Market research and analysis of large volumes of data are necessary when it comes to analyzing and determining the right market segment, potential demand, and potential areas of competition, product development requirements and all other facets of the business marketing portfolio. One of the most common tools used to deal with the vast amounts of data is Factor Analysis. Factor analysis, in layman’s terms, is used to analyze the relationship between two observable variables and how it is affected by another smaller set of unobservable variables. For example, factor analysis can be used in market segmentation to identify the underlying variables according to which customers can be grouped.
Uses of factor analysis in market research and analysis
Factor analysis has proved to be very beneficial in market research and analysis of variables that determine consumer behavior:
- It helps to make sense of large data with interlinked relationships
- It may point out relationships that may not have been obvious
- It can point out to the underlying relationships with respect to consumer tastes, preferences, etc.

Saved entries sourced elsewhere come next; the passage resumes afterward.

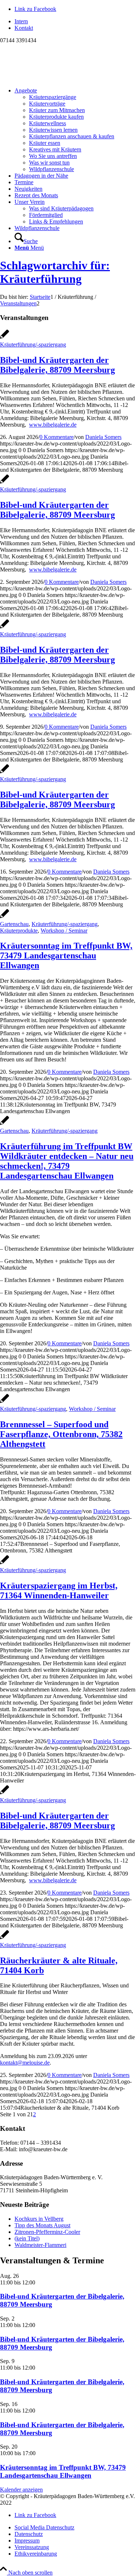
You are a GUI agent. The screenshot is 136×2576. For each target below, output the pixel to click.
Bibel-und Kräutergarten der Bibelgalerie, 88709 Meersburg (57, 365)
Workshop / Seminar (64, 930)
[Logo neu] (54, 78)
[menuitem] (75, 21)
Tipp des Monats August (42, 2225)
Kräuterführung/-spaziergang (33, 344)
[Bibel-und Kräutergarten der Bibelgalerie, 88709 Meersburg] (4, 338)
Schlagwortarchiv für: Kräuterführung (55, 272)
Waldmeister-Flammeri (40, 2245)
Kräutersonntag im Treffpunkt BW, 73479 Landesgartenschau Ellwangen (66, 955)
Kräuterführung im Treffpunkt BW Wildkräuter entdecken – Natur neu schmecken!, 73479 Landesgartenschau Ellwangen (66, 1160)
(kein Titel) (27, 2238)
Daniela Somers (103, 437)
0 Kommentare (57, 437)
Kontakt (24, 28)
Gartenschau (14, 924)
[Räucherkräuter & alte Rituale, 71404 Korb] (4, 1938)
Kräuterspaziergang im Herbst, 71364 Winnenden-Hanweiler (59, 1590)
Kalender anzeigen (21, 2489)
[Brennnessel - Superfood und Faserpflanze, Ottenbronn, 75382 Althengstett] (4, 1402)
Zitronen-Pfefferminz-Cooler (47, 2232)
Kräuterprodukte (19, 930)
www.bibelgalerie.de (53, 425)
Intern (21, 21)
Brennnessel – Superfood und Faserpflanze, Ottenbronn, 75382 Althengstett (61, 1434)
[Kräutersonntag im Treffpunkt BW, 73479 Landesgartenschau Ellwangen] (4, 917)
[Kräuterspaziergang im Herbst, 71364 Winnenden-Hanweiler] (4, 1563)
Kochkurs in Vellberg (39, 2219)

- It is easier to condense and correlate data through factor analysis and also to draw conclusions from the data gathered in market research and analysis.

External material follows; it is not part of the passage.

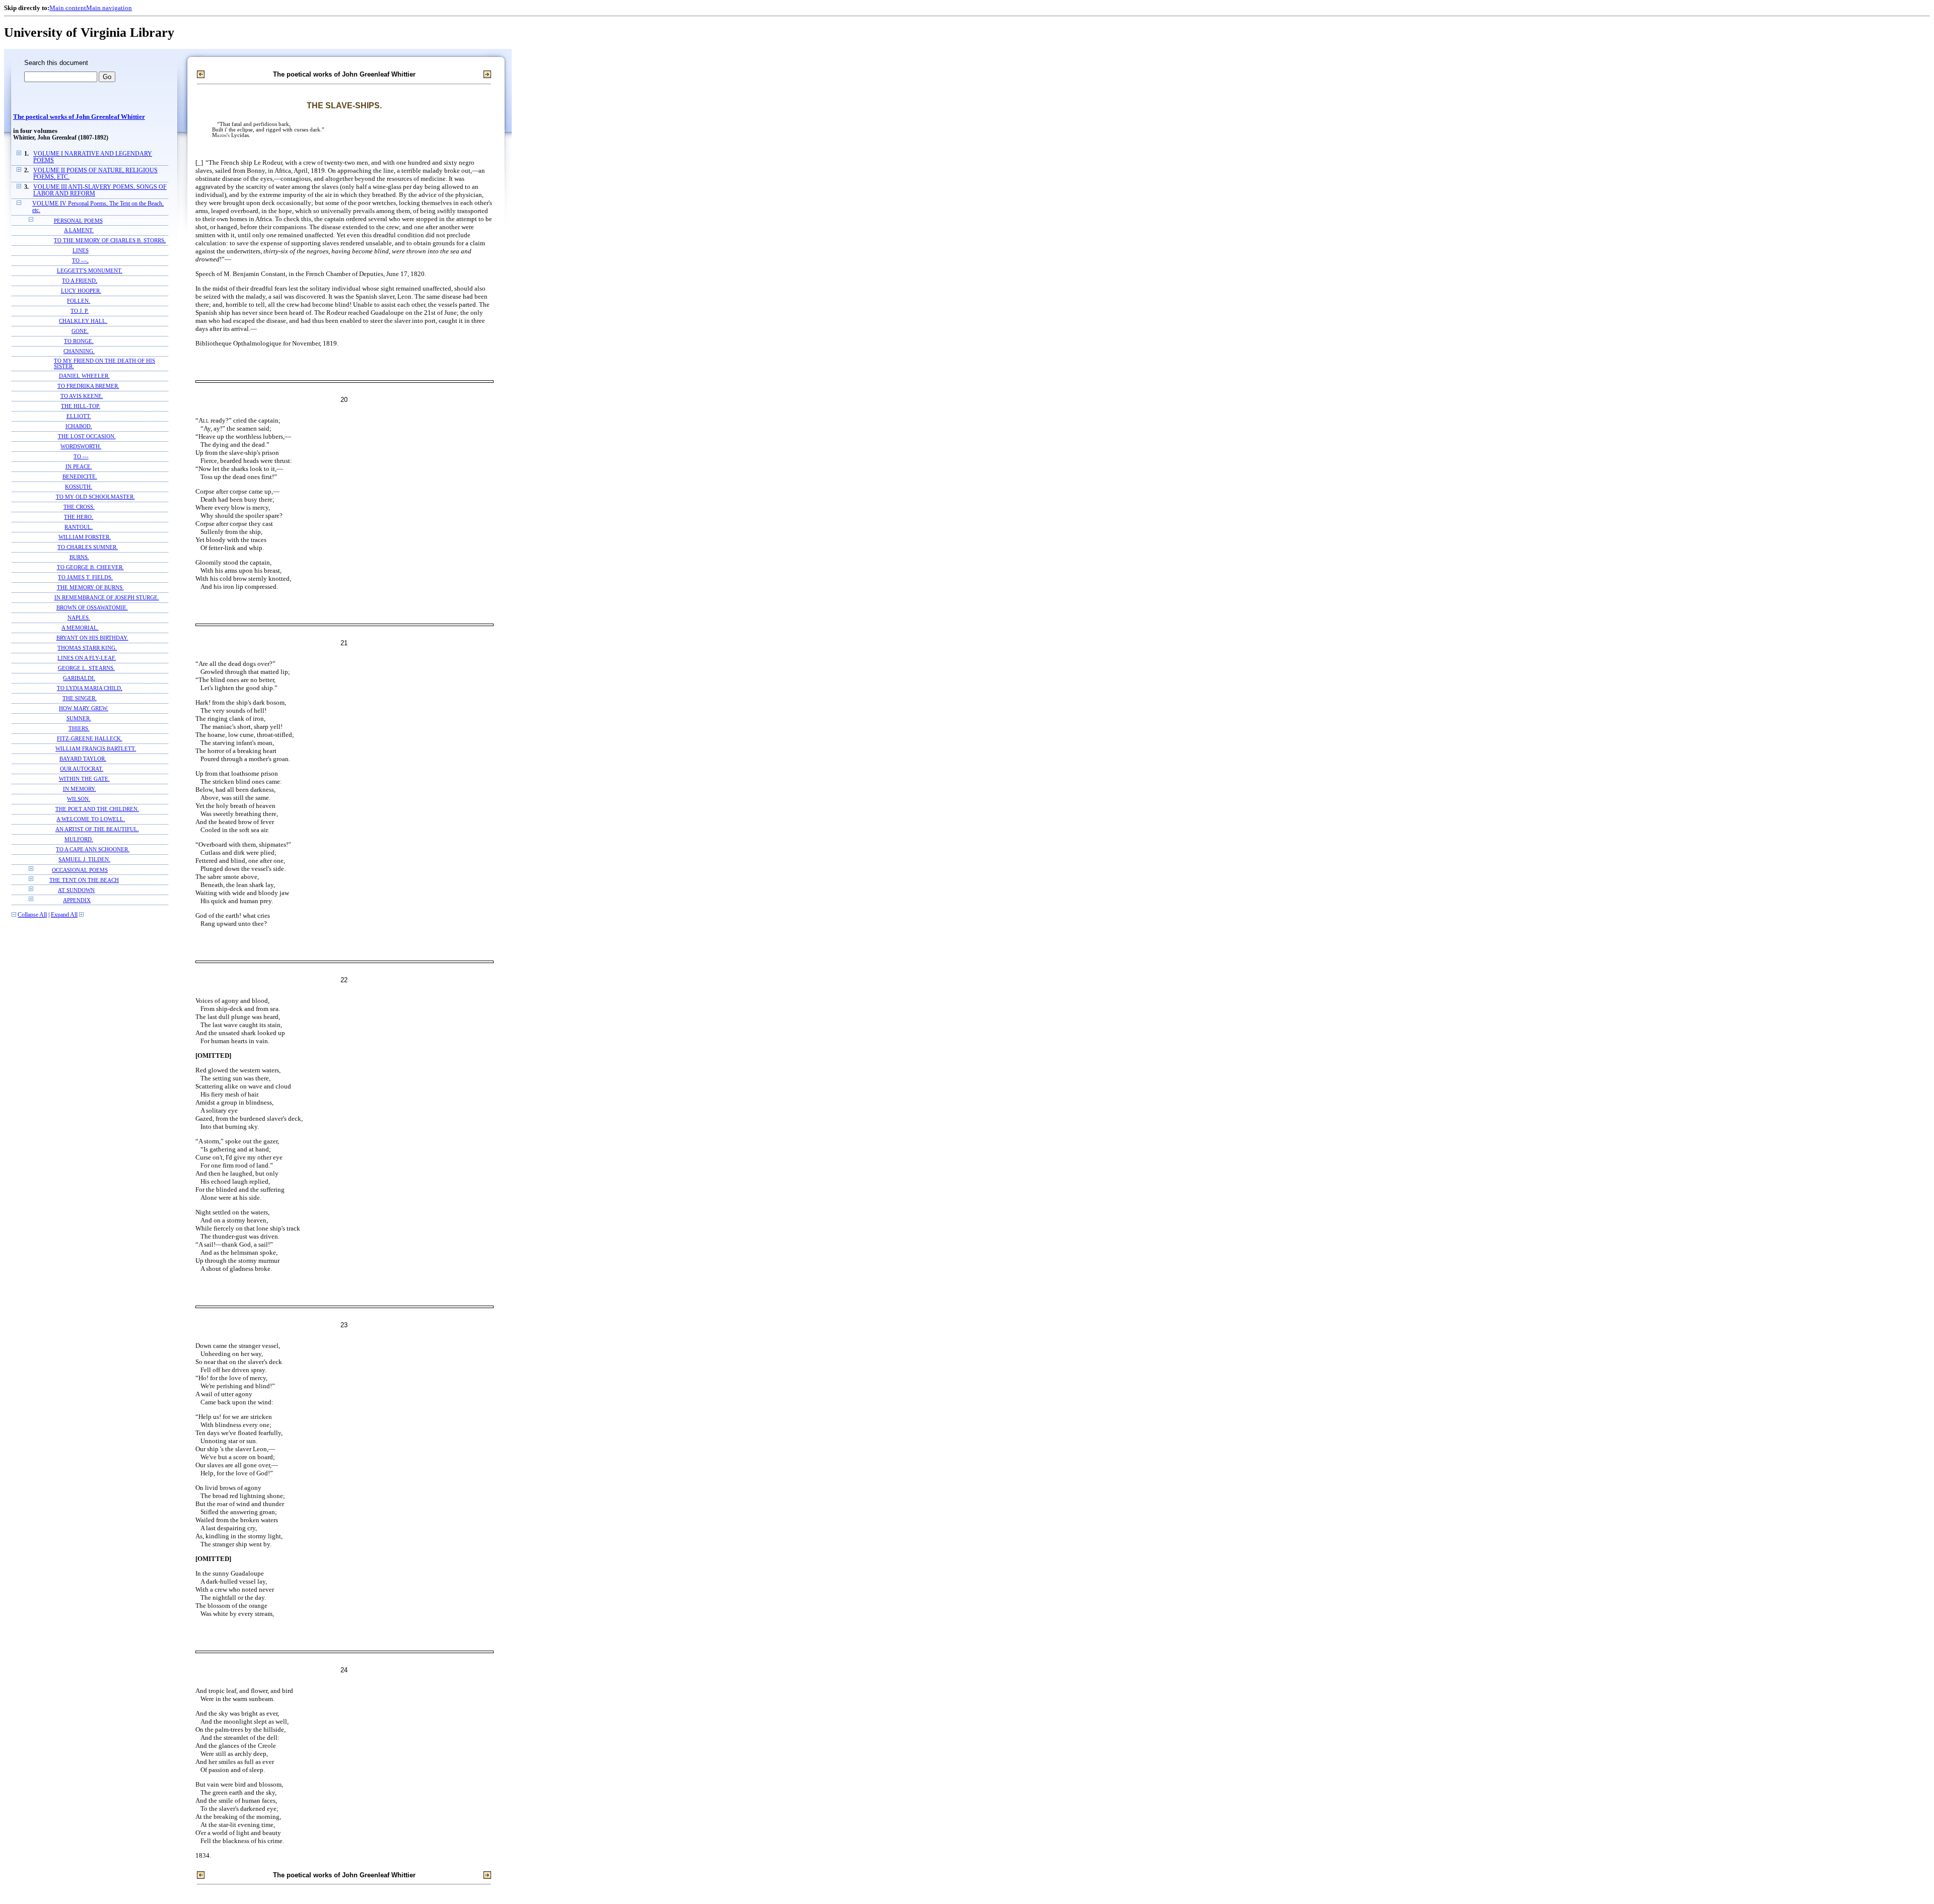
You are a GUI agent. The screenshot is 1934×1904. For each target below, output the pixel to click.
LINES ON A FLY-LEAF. (86, 658)
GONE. (80, 331)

- It can be used to form empirical clusters of variables and underlying factors that affect them
Types of factor analysis
A factor analysis is mainly used for interpretation of data and in analyzing the underlying relationships between variable and other underlying factors that may determine consumer behavior. Instead of grouping responses and response types, factor analysis segregates the variable and groups these according to their co relevance.
There are mainly three types of factor analysis that are used for different kinds of market research and analysis.
- Exploratory factor analysis
- Confirmatory factor analysis
- Structural equation modeling
Exploratory factor analysis is used to measure the underlying factors that affect the variables in a data structure without setting any predefined structure to the outcome. Confirmatory factor analysis on the other hand is used as tool in market research and analysis to reconfirm the effects and correlation of an existing set of predetermined factors and variables that affect these factors. Structural equation modeling hypothesizes a relationship between a set of variables and factors and tests these casual relationships on the linear equation model. Structural equation modeling can be used for exploratory and confirmatory modeling alike, and hence it can be used for confirming results as well as testing hypotheses.
Factor analysis will only yield accurate and useful results if done by a researcher who has adequate knowledge to select data and assign attributes. Selecting factors and variables so as to avoid too much similarity of characteristics is also important. Factor analysis, if done correctly, can allow for market research and analysis that helps in various areas of decision making like product features, product development, pricing, market segmentation, penetration and even with targeting.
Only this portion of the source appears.